Blueberries are dark, sweet, delicious and often quite expensive; they are a cousin to our native Winberry, (also known as the blaeberrie, bilberrie, whortleberrie or huckleberrie) which can be found growing on moors amongst the heather and are ready to pick July-September. I think Winberries have a better flavour and are sweeter but not everyone is fortunate to have them growing nearby, if this is the case why not try growing your own Blueberries, which are now regarded as a ‘super fruit’ as they are extremely high in antioxidants and vitamins (especially Vitamin C) so have many health benefits.

Blueberry pants can be bought from Garden Centres, Nurseries or by Mail Order either to grow in pots or to plant in the garden.

DATA SEGMENT:
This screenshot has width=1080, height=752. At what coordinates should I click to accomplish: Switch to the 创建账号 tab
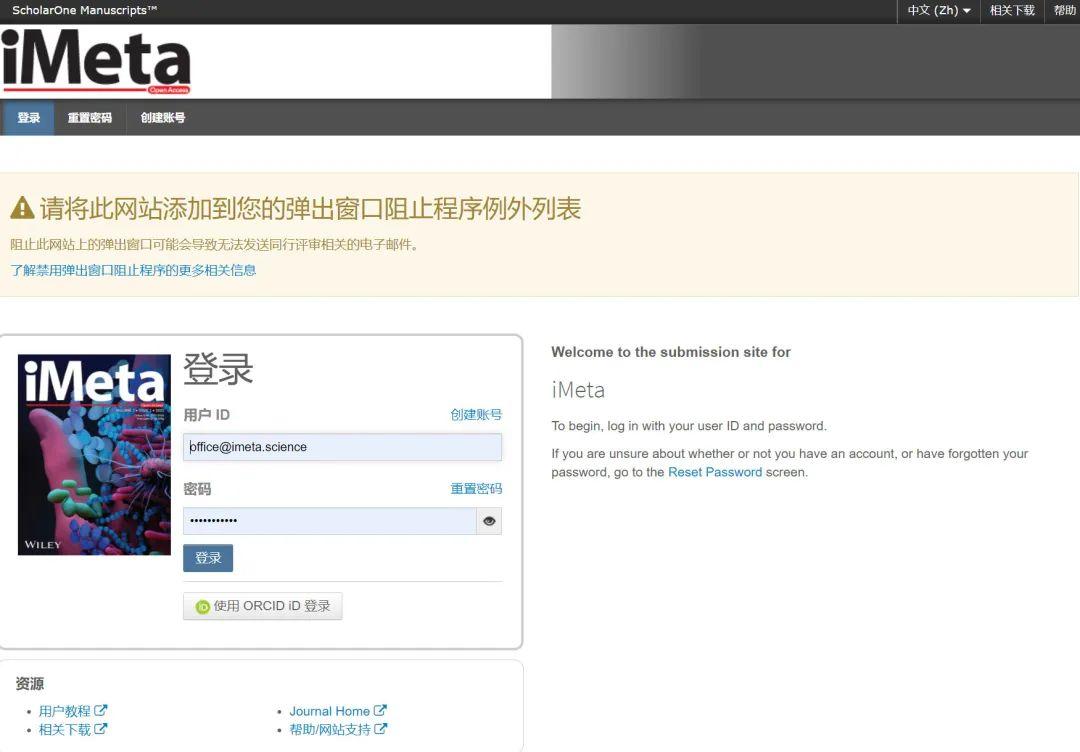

ACTIONS TO TAKE:
• 1. According to the blueberry passage, when are Winberries ready to pick?
• 2. Resume the passage on growing blueberries after its last sentence.

ANSWERS BY TASK:
• 1. July to September.

• 2.
Blueberries prefer an acid soil with a pH level of 5.5 or below this can be measured with a pH meter or a Soil pH testing kit, if your soil conditions are suitable add plenty of acidic organic matter such as pine needles, composted conifer clippings or ericaceous compost when planting. They prefer a sunny sheltered position and are best watered with rainwater whenever possible. If your garden soil is not acidic Blueberries will happily grow in pots in ericaceous compost, for young plants choose one that is at least 30cm (12in) in diameter, then move into a 45-50cm (18-20in) container when it is outgrows the first one, place some crocks/pieces of polystyrene in the bottom of the containers to help retain moisture.

Plant two different varieties of Blueberries to ensure cross-pollination, a single plant will produce fruit but yields will be higher and fruits bigger if more than one plant is grown. Use netting to protect ripening fruit from birds, not all the fruit ripens at the same time the berries are ready to pick when they are deep blue and can easily be pulled off.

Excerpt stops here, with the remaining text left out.